De facto, distanciando-se da estética neorrealista a que terá aderido na fase inicial da sua produção literária, como o são as obras “Onde tudo foi morrendo” (1944) e “Vagão J” (1946), rotura que a obra “Mudança” (1949) já evidencia e recusando qualquer filiação genética com o movimento Presença, que entende ser dominado globalmente por interesses estéticos e psicológicos, VF realiza uma obra original, rica do ponto de vista formal e temático, na qual ressalta um profundo humanismo e uma visão poética do mundo, que complementa como artista da palavra de grande mestria, influenciado por Eça de Queirós, que admira. Porém, suas obras, não ignoram nem esquecem os problemas económico e sociais, de cariz mais neorrealista, mas antes lhes acrescenta outros horizontes, em especial a dimensão metafísica, que a nível do pensamento tem como fontes o francês André Malraux, mestre reconhecido e declarado na arte de reflexão sobre o homem, a vida e a cultura e outros autores do existencialismo filosófico e da narrativa, na linha do romance metafísico de Dostoieveski.

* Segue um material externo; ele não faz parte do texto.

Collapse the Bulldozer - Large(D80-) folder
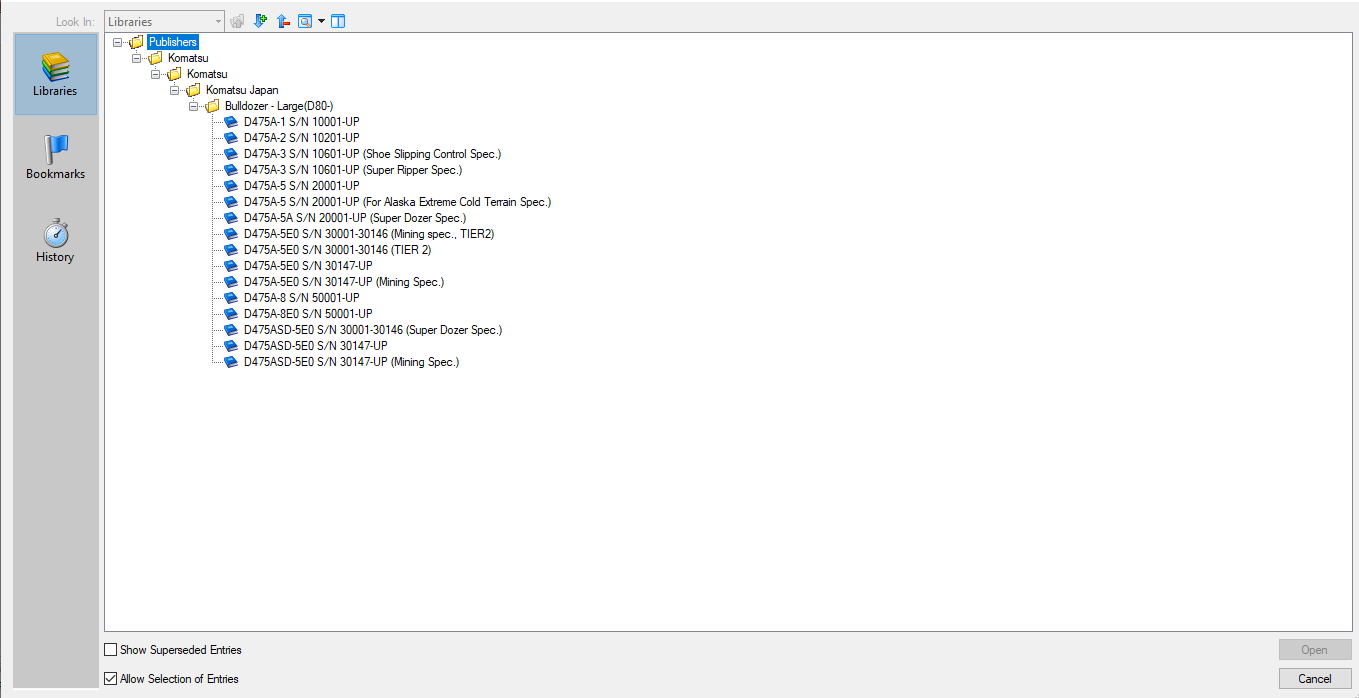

Diz-nos VF em no seu diário “Conta-Corrente 2 (1981)”:
“Temos pois assim que sou discípulo de Sartre, Heidegger, Jaspers, Malraux, Camus, Raul Brandão, Joyce, Novo Romance, etc. Porque todos eles me têm sido dados como parentes. Falta quem me dê como parente de mim mesmo. Porque, bons deuses, também sou”.
 
Com efeito, reconhecido internacionalmente e com várias obras traduzidas em diversas línguas, VF recebeu a nível nacional inúmeras condecorações e prémios variados. Agraciado com o colar da Ordem de Santiago por Ramalho Eanes (1979) e condecorado Mário Soares (1989), o escritor foi ainda membro da Academia Brasileira de Letras (1984) e da Academia das Ciências de Lisboa (1992) e recebeu o doutoramento honoris causa da Faculdade de Letras da Universidade de Coimbra (1993).
Quanto a prémios destacamos: Camilo Castelo Branco da Sociedade Portuguesa de Escritores (1960), Casa da Imprensa (1965), D. Dinis da Casa Mateus (1982), Associação Internacional dos Críticos Literários e do Pen Clube (1983), Município de Lisboa (1985), Associação Portuguesa de Escritores (1987), Femina (1990), bem como o Prémio Europália das Comunidades Europeias (1991) e o Prémio Camões (1992).

“Escrevo para estar vivo”, disse VF. Mas, de facto, o escritor continua vivo! Re(ler) “Aparição” e outros romances, ou os seus “Contos” (1976), como “A Palavra Mágica” e/ou “A Galinha”, ambos recomendados no programa do 9º. ano, será a melhor homenagem a prestar. E, quiçá, uma “Escapadela Literária” que nos dê a vivência dos seus passos na Beira e na sua aldeia de Melo, no concelho de Gouveia, cuja Biblioteca Municipal tem o seu nome, lhe dedica uma sala específica e organiza um roteiro de visitas.